Un compromiso histórico con el déficit

No podía faltar una alusión abierta y directa del informe anual del Banco de España al  problema de la Deuda Pública. La crisis del coronavirus ha disparado hasta niveles  claramente  inviables el peso de la Deuda Pública española en el conjunto de la economía nacional. Y esta situación requiere remedio, claramente con dos rasgos: abordar el asunto con urgencia y ponerle una fecha creíble a la consolidación fiscal. Es decir, devolverle la viabilidad y la credibilidad a la economía española cuanto antes y sin fantasías.

El informe del Banco de España realiza un riguroso análisis de la situación, como es habitual en este organismo, por cuyas manos pasan todos los datos necesarios para realizar un buen análisis y diseñar una  estrategia adecuada con vista a solucionar los problemas, endémicos en buen número de casos. No hay que remontarse muy atrás para encontrar en el cercano año 2019  alguno de los problemas que han condicionado el desarrollo posterior de la economía  y la deficiente  entrada de España en esta difícil fase económica ligada la pandemia.

El disparatado crecimiento del gasto público y la acelerada expansión del déficit público (con España situada ya en la primera fila, junto con Italia, de los países más desequilibrados de Europa) están desde luego en  el origen de buena parte de los males que se han puesto de relieve en los meses más duros de la etapa de confinamiento, el primero de ellos el desempleo, que se ha disparado hasta niveles récord.

La puesta en marcha de un plan serio y eficiente, además de apoyado políticamente por un amplio segmento de las fuerzas políticas que le garantice su cumplimiento, cuyo objetivo apunte hacia el restablecimiento del equilibrio fiscal en el medio plazo, es la tarea más apremiante y necesaria que ven los expertos del Banco de España a la hora de enderezar el rumbo de la economía. No es un objetivo fácil, ni puede considerarse carente de exigencias, pero los expertos del banco consideran que España debe echarse sobre los hombros la  ineludible tarea de cuadrar los Presupuestos cuanto antes.

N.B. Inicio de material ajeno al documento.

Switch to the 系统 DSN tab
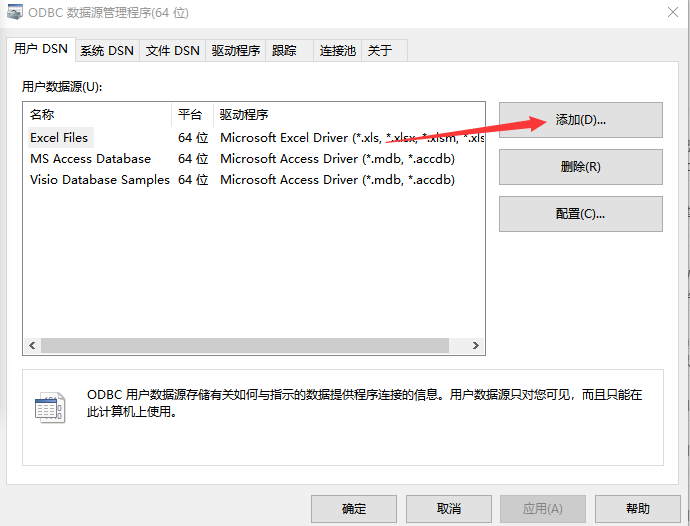Screen dimensions: 690x526 [x=107, y=51]
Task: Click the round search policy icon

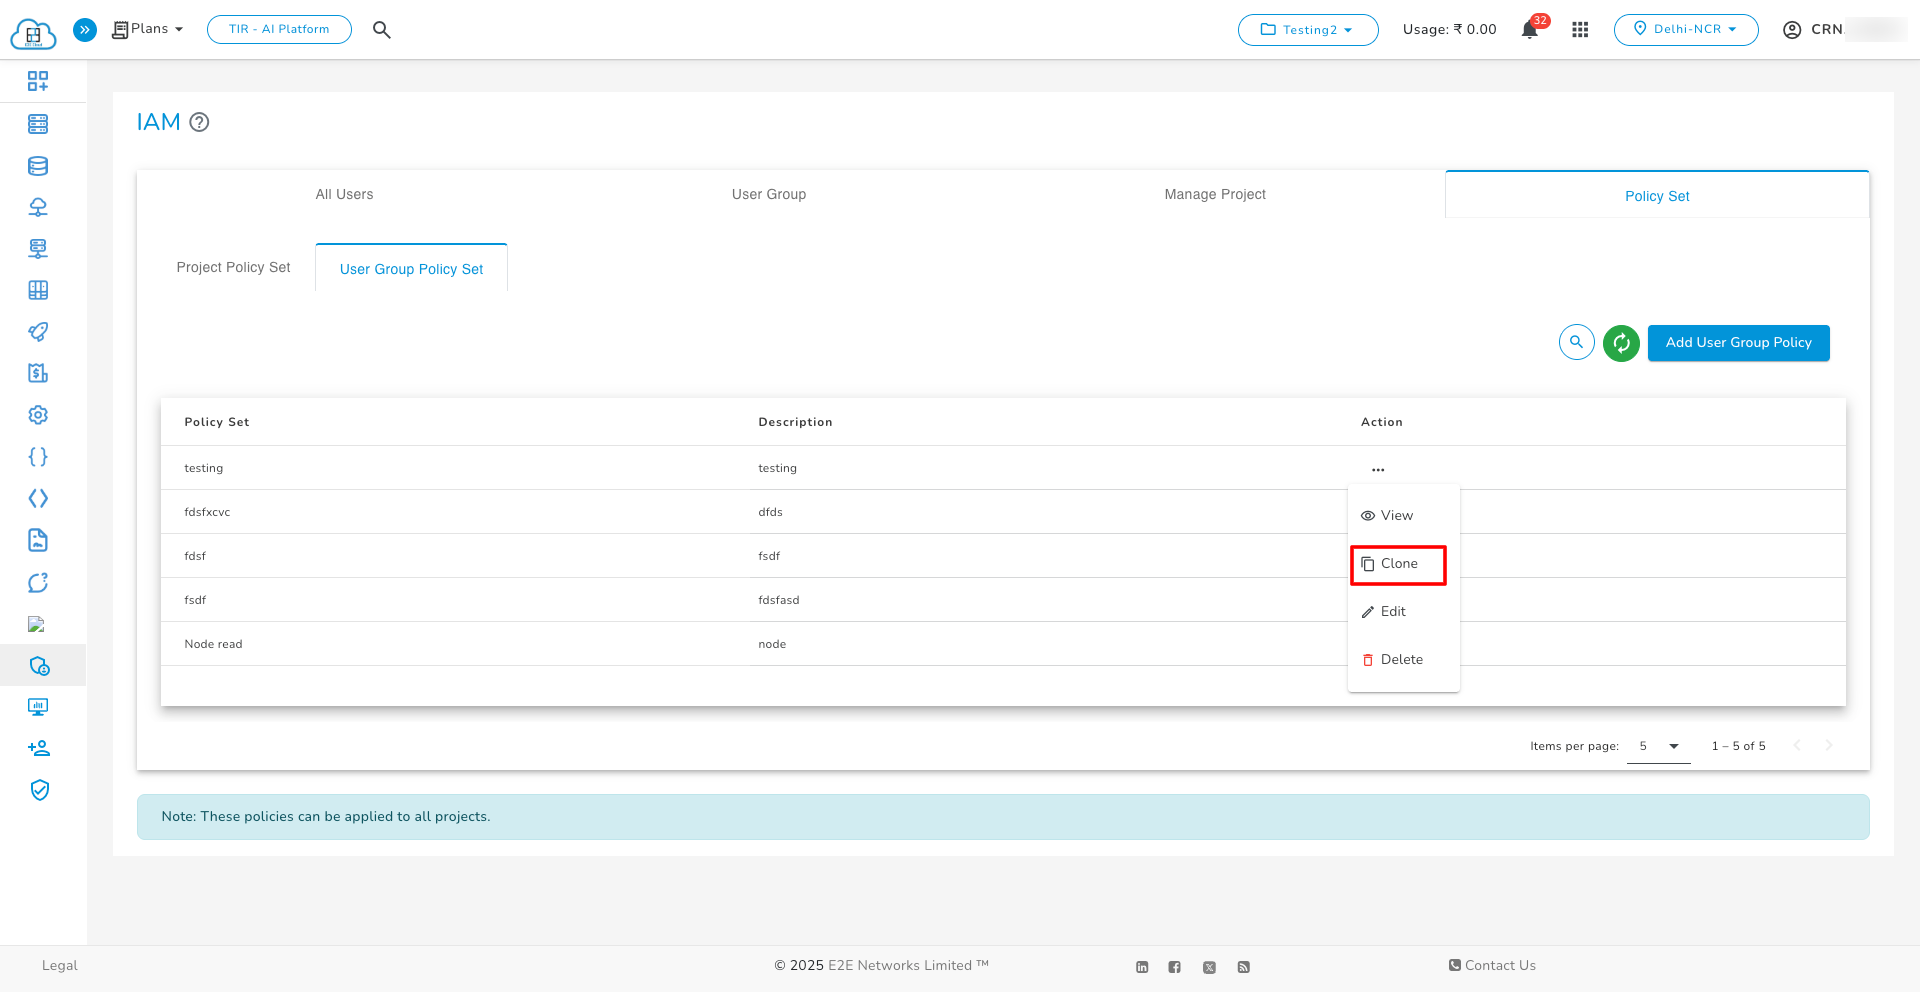Action: pyautogui.click(x=1576, y=343)
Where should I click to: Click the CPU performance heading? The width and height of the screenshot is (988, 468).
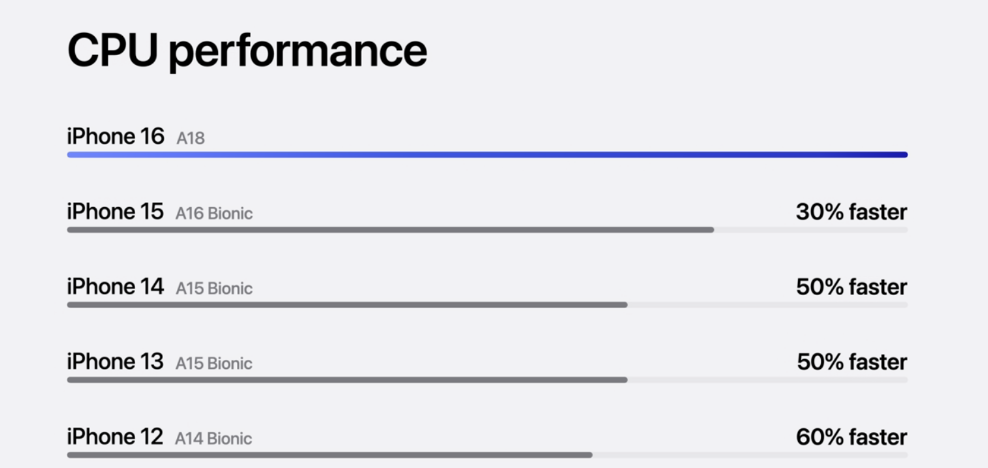[247, 52]
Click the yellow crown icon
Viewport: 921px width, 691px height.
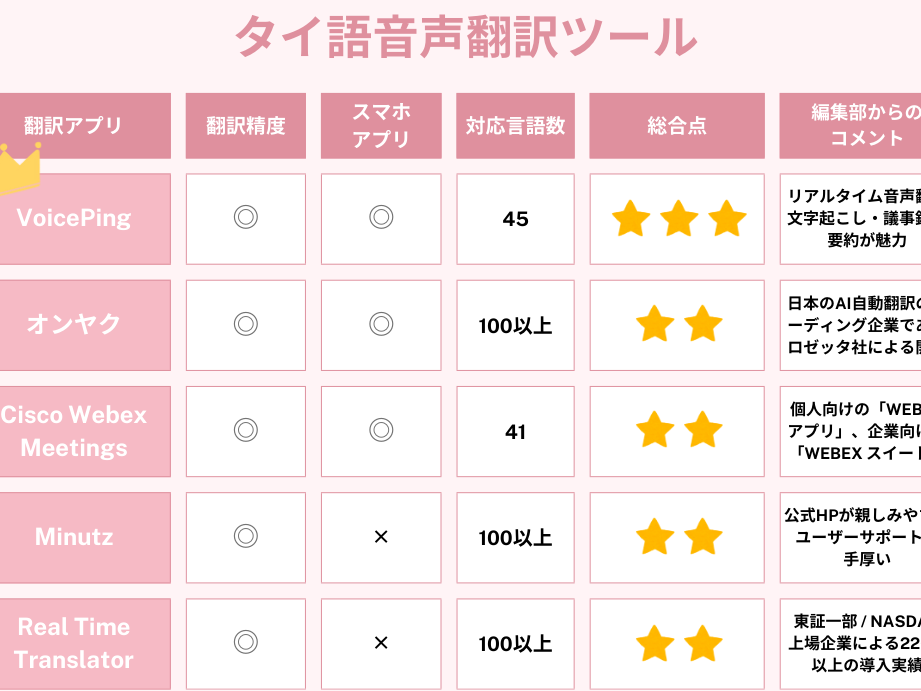[20, 168]
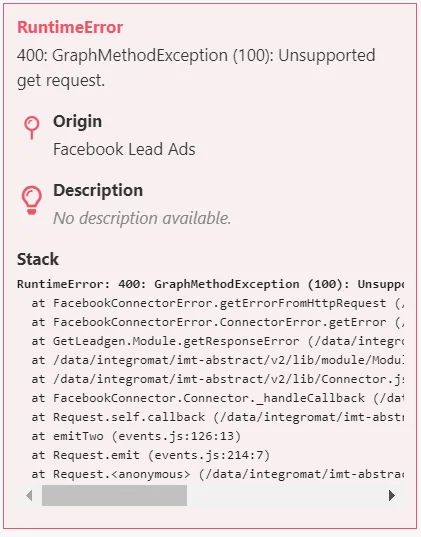Click the Request.<anonymous> stack line
The width and height of the screenshot is (421, 537).
click(x=218, y=474)
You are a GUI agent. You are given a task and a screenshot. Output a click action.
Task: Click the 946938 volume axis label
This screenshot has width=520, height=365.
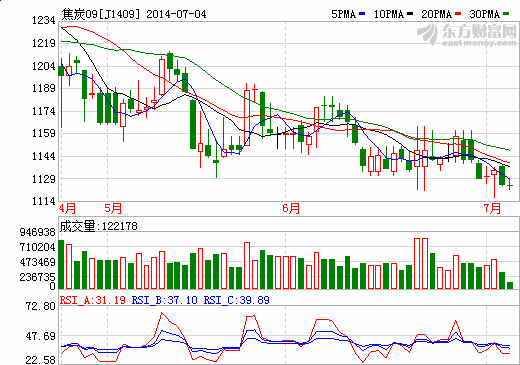pyautogui.click(x=38, y=232)
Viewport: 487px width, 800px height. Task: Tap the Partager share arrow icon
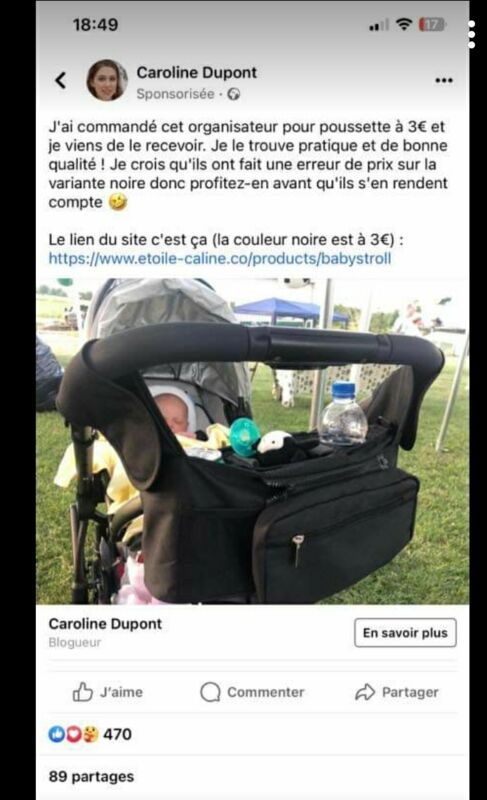click(365, 692)
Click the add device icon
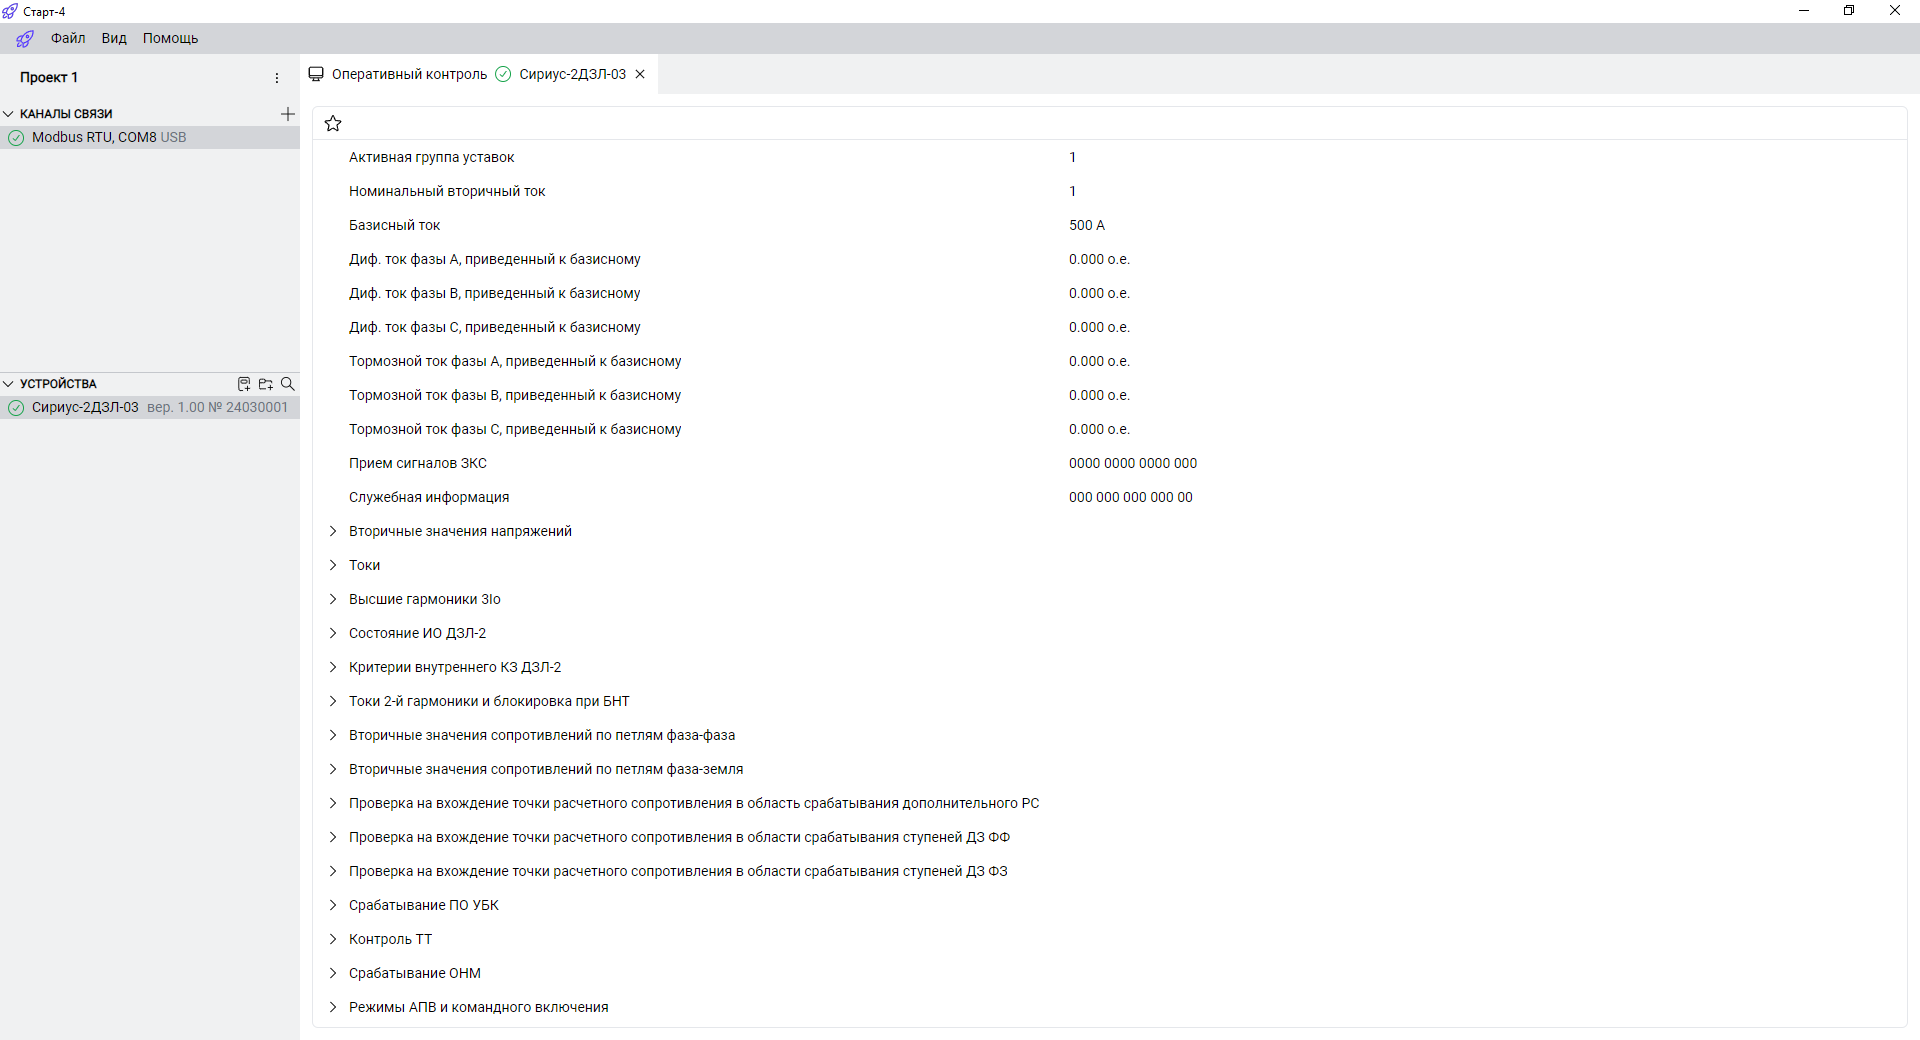The image size is (1920, 1040). tap(244, 384)
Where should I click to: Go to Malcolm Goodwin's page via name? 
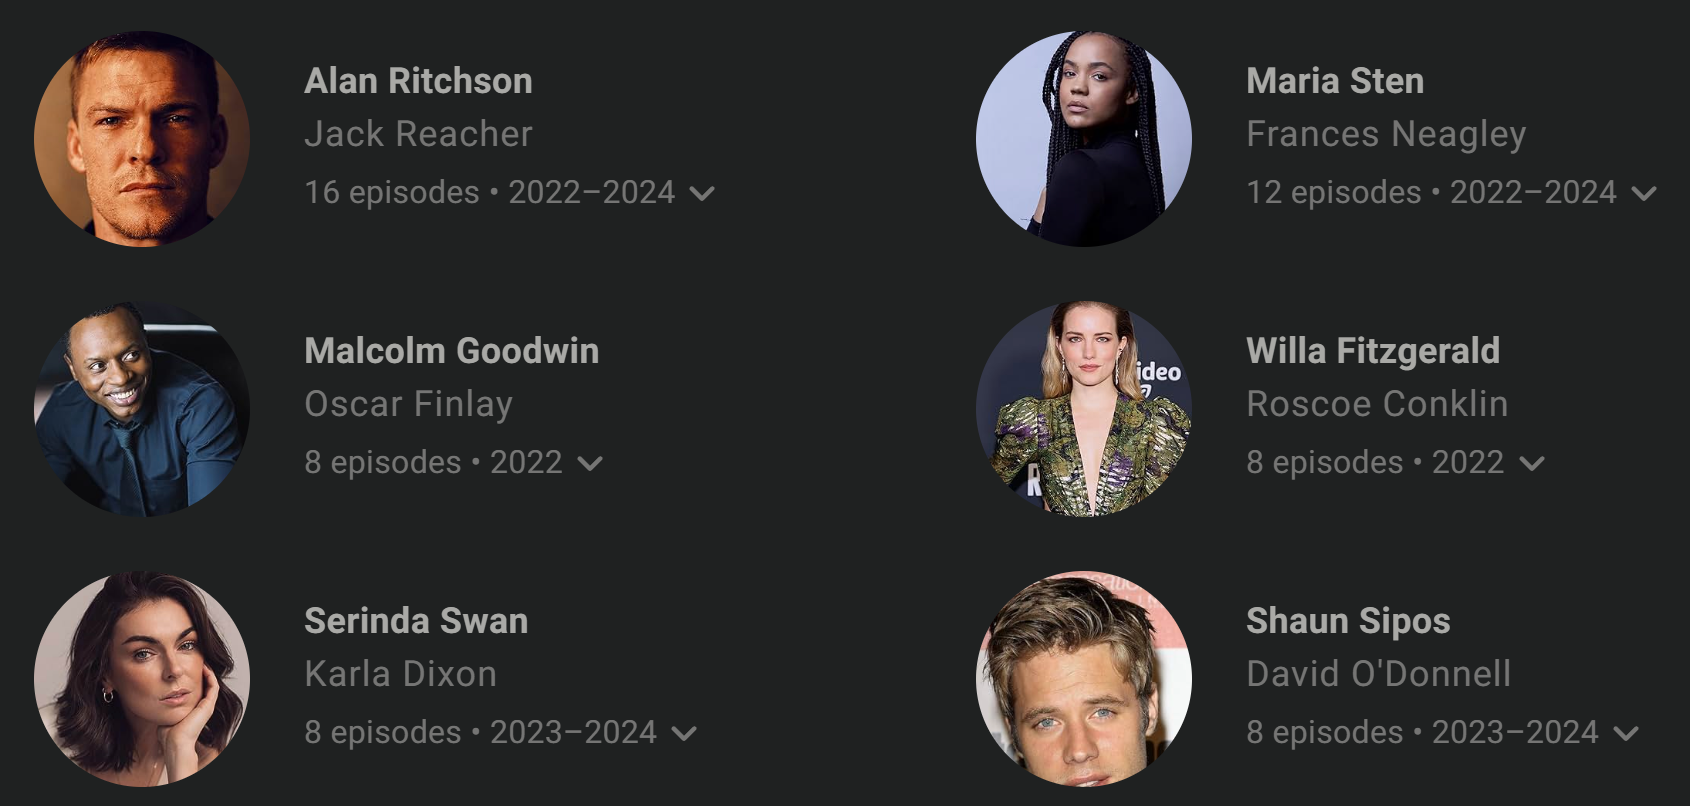[x=451, y=351]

Las fantasías con las que algunas fuerzas políticas tratan de alcanzar este objetivo mediante subidas espectaculares de los impuestos que gravan a los grandes patrimonios  tienen  poca cabida en las  propuestas del Banco de España, que más bien apunta hacia un aumento de los ingresos fiscales que procedería de la suma de los ahorros procedentes de la eliminación de numerosas exenciones y desgravaciones fiscales, que en algunos casos están mermando la competitividad exterior del país, la subida del IVA hasta su igualación con el que predomina en la mayor parte de los países europeos, la adaptación de la fiscalidad indirecta en algunos sectores que se benefician de tipo super reducidos, la puesta en marcha de una fiscalidad  apropiada para una economía  que busca corregir los fenómenos de deterioro del medio ambiente y la alineación internacional con las nuevas fiscalidades que tratan de darle un tratamiento más homogéneo a las actividades de las grandes corporaciones, son algunos de los retos pendientes que habrá de afrontar la fiscalidad española para  darle unos  objetivos más realistas a la capacidad de recaudación fiscal.

En el ámbito de la fiscalidad directa, en donde por cierto las diferencias entre tipos de gravamen españolas y europeos son bastante menos  aberrantes de lo que tratan de pregonar algunos grupos políticos con  sus  propuestas teñidas muchas vece de demagogia y de falta de un mínimo rigor analítico, también se pueden realizar  adaptaciones de la fiscalidad que, sin afectar a los incentivos de productividad y de inversión, logren mejorar  los ingresos tributarios al servicio de un  déficit cada vez menos perjudicial para los intereses del conjunto de la economía.